The chances of her making it a career are very small, so I would just continue to encourage her whilst she still enjoys it. If she lacks confidence due to feeling she's not as good as some of the others, then maybe that isn't a good thing long term.

To answer your original question, I do think a natural talent for dance is something that can't be taught, but that doesn't mean those who don't have it can't enjoy it too!

unrealhousewife Tue 17-Jun-14 11:41:16

And there's not just ballet - so many different types of dance classes now particularly in London.

nonicknameseemsavailable Tue 17-Jun-14 21:11:03

there are so many other types of dance she could try - some people think that ballroom dancers look almost wooden because of the posture they have to have so could she look into other forms of dance? She may not be a natural ballerina but that doesn't mean she doesn't have rhythm and the ability to dance very well in a different style.
━━━
Please duplicate a passage of the dance discussion exactly, beginning at the words "And there's not" and stopping after "a different style.".

_Raw data_.
━━━
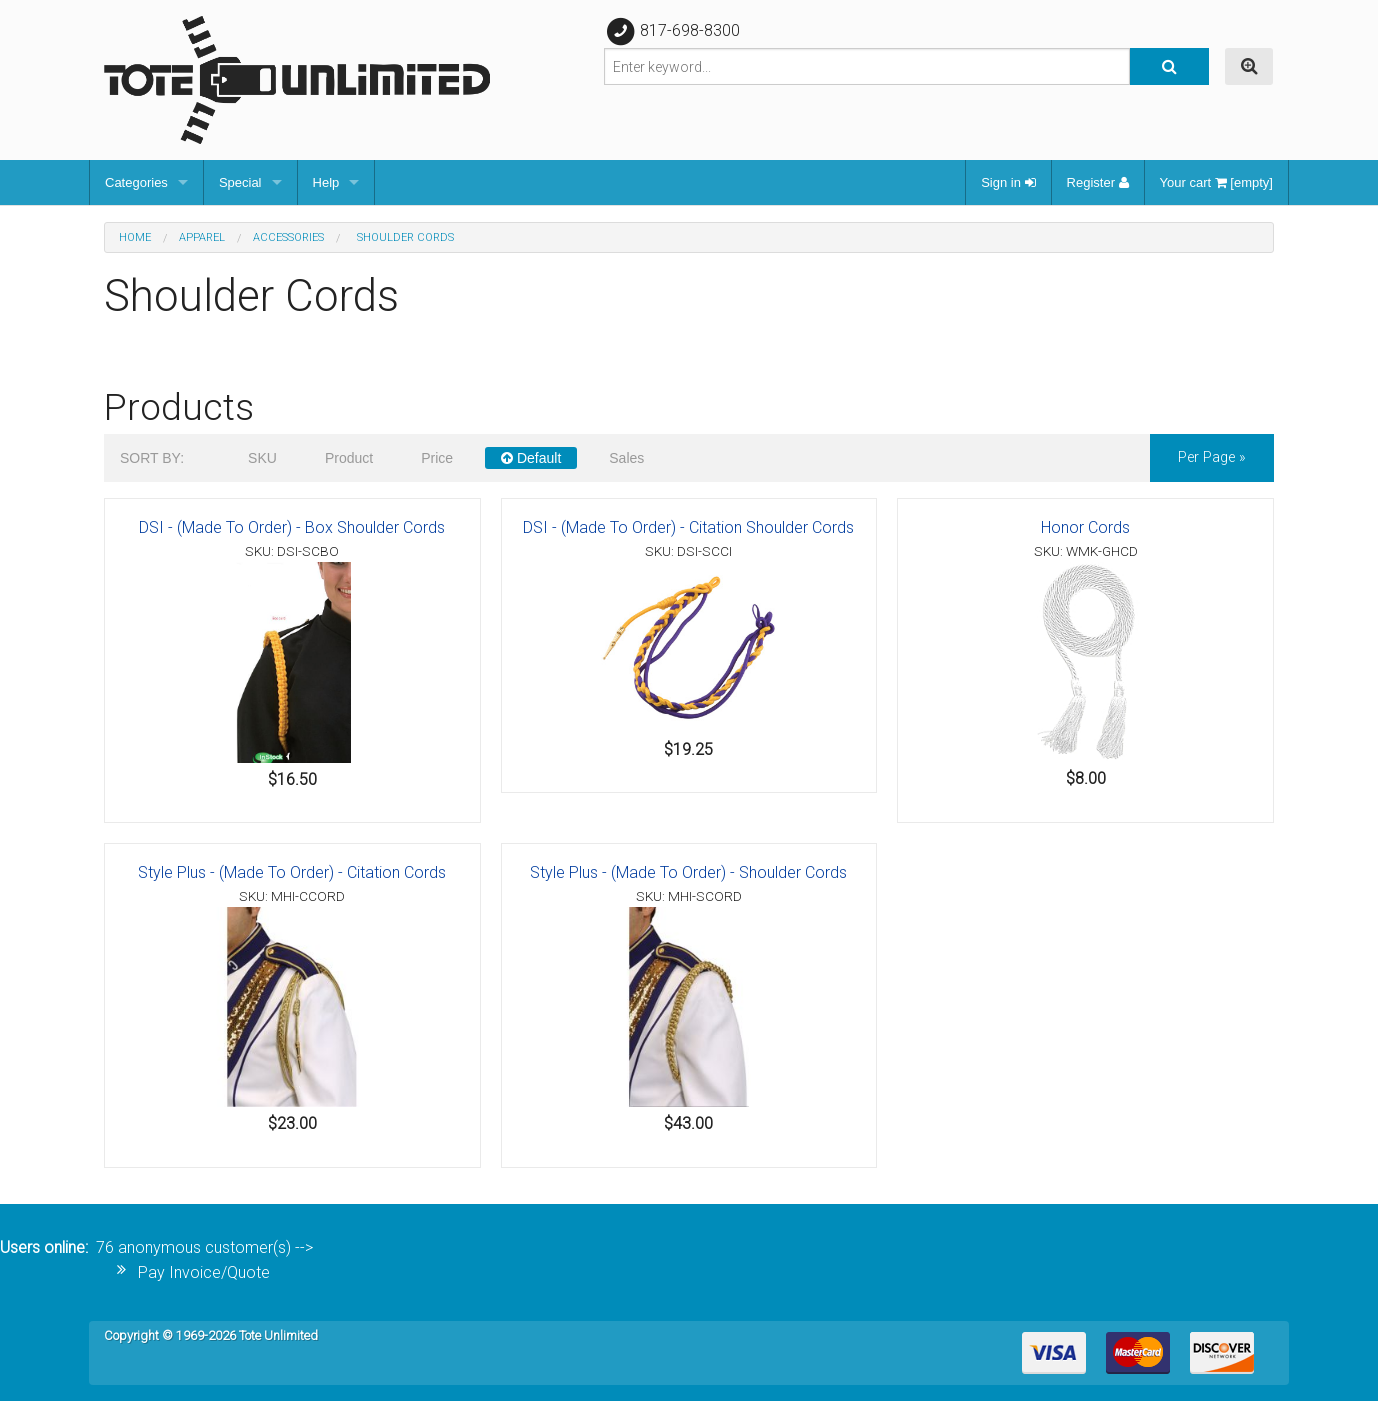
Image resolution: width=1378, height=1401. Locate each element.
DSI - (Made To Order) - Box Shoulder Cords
━━━
_Final result_.
And there's not just ballet - so many different types of dance classes now particularly in London.

nonicknameseemsavailable Tue 17-Jun-14 21:11:03

there are so many other types of dance she could try - some people think that ballroom dancers look almost wooden because of the posture they have to have so could she look into other forms of dance? She may not be a natural ballerina but that doesn't mean she doesn't have rhythm and the ability to dance very well in a different style.